After yesterday’s post, I received an email from a reader saying that the post was SWEET.  Thanks for the comment! (This picture is for you!)  To start a SOUR trend, today I am going to address terminations and changes.

In this second part of a four-part series, I will share some of the contract issues for contractors and subcontractors to review before signing a construction contract.  The next five include:

  • Suspension of Work and Termination for Default due to Owner’s Nonpayment:  Make sure that there is a provision that allows the Contractor to stop work for nonpayment, and ultimately to terminate the contract for nonpayment by Owner.
  • Termination for Default by Contractor: Make sure that the clause does not convert the Owner’s wrongful default termination of Contractor into a termination for convenience. If the Owner wrongfully default-terminates Contractor, you will want to want to recover more than the cost of the work in place.

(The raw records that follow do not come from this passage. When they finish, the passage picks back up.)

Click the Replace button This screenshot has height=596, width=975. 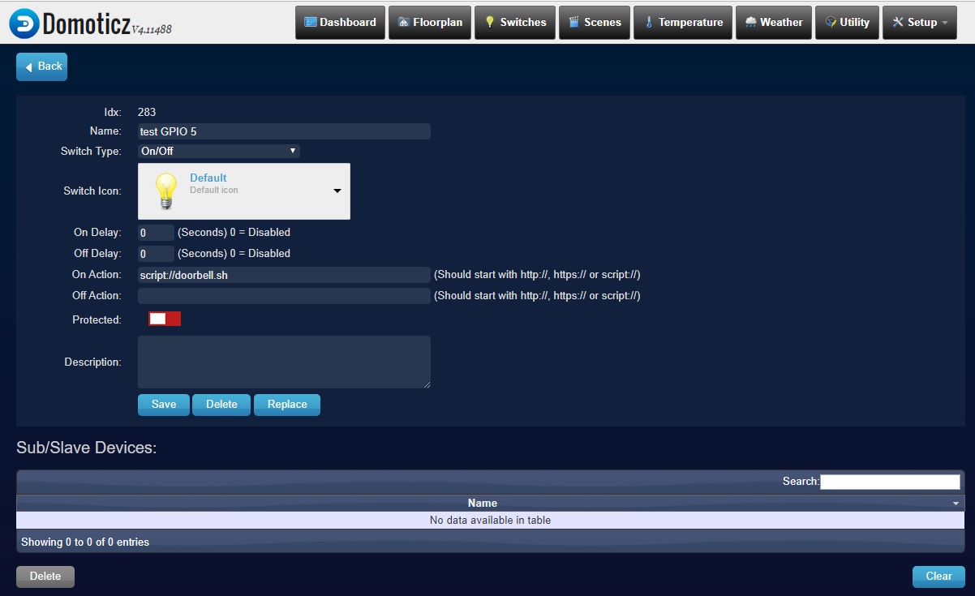287,405
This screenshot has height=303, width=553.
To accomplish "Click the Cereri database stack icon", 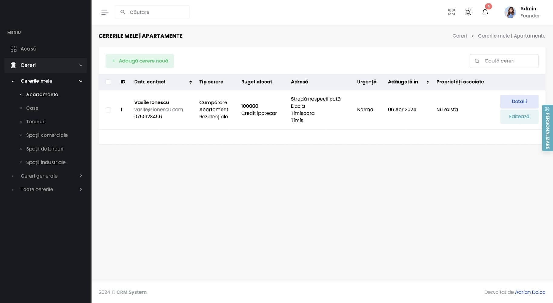I will coord(13,65).
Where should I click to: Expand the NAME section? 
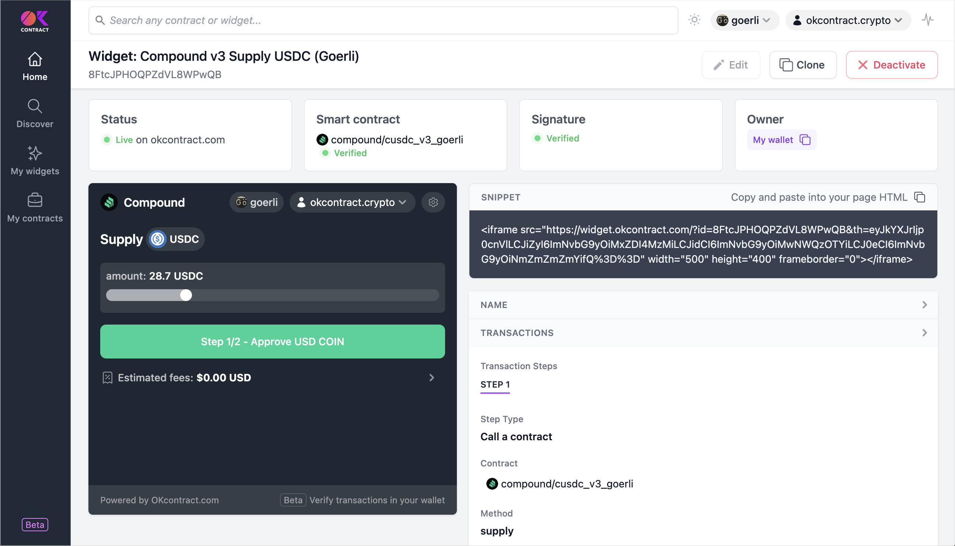click(703, 305)
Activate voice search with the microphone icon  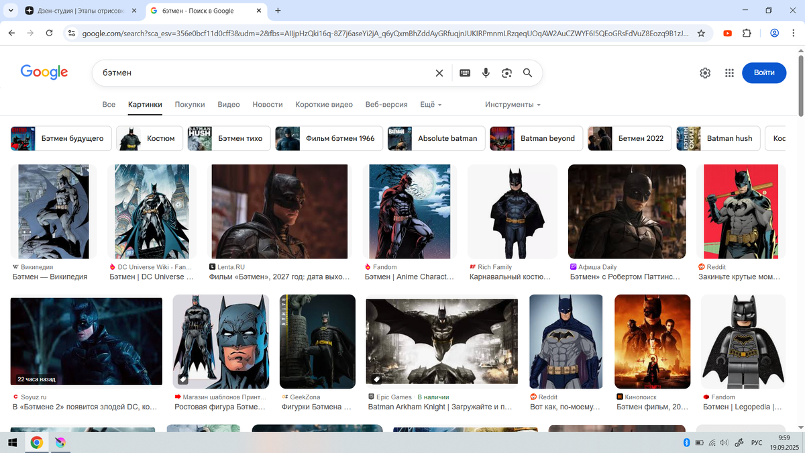pos(486,72)
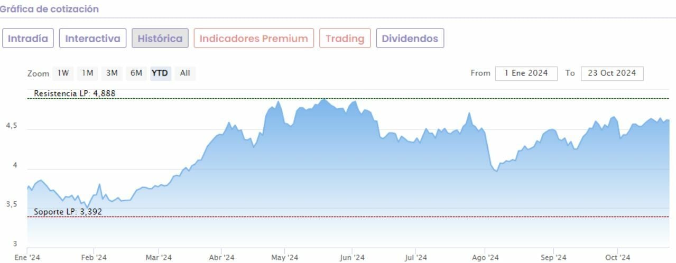Select the Histórica chart tab

point(160,39)
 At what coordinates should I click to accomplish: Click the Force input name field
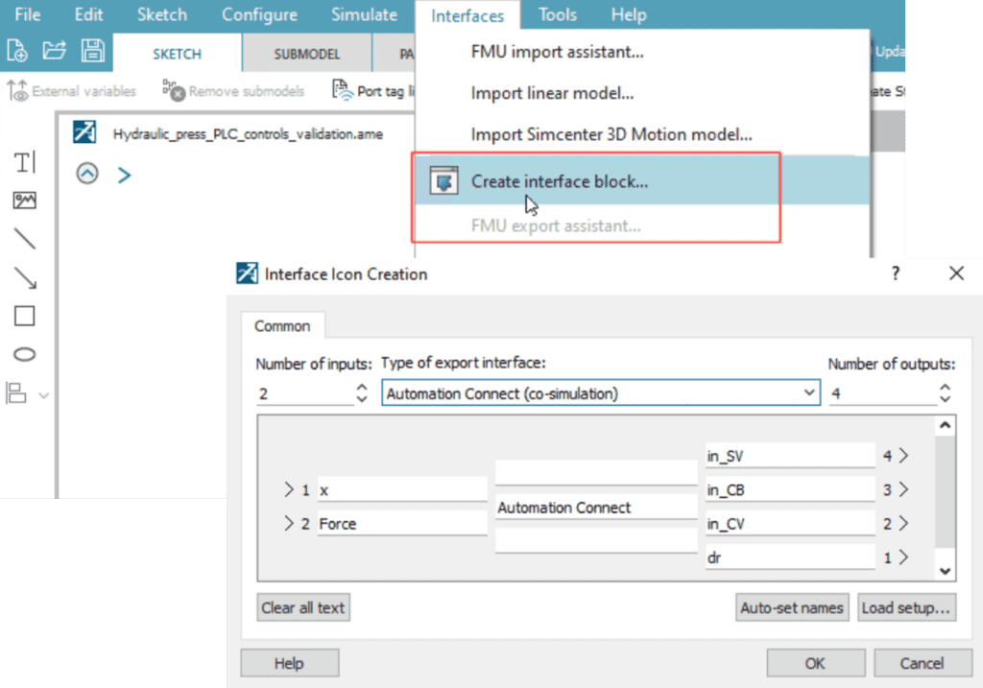(x=400, y=524)
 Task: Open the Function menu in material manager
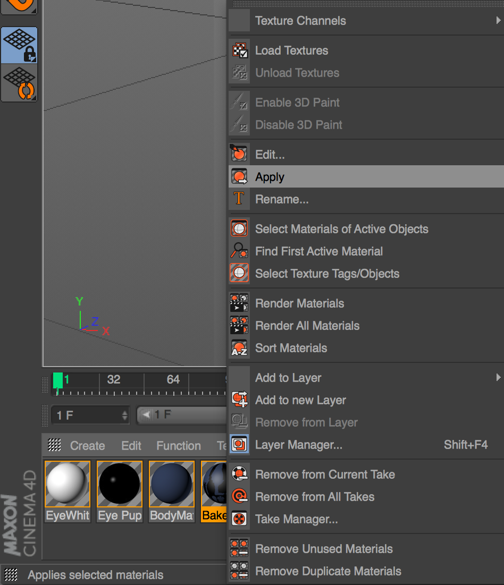point(178,446)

  • Change Orders: Can Contractor refuse to perform a requested change order if the Owner will not authorize or acknowledge it as a change? How are changes priced? What happens if there is a change, but agreement on time and/or compensation is not achieved?  These are all issues that need to be addressed in the changes provision.
  • Who is the “Owner” listed on the Contract? Is the “Owner” (as listed on the d/b or construction contract) a property holding company or other potential “shell” company that is related to a larger company with whom you have negotiated the deal? If so, ensure that you have the financially solid company execute a guaranty agreement that guarantees the performance of the shell or holding company. Otherwise, the Contractor could end up contracting with a party without adequate resources.  Also, without a guaranty agreement, the Contractor cannot assert an action against the company with financial resources to get paid.
  • Environmental: Are there any known environmental hazards associated with the site that the contract needs to accommodate? The Owner should indemnify the Contractor for existing conditions at the site.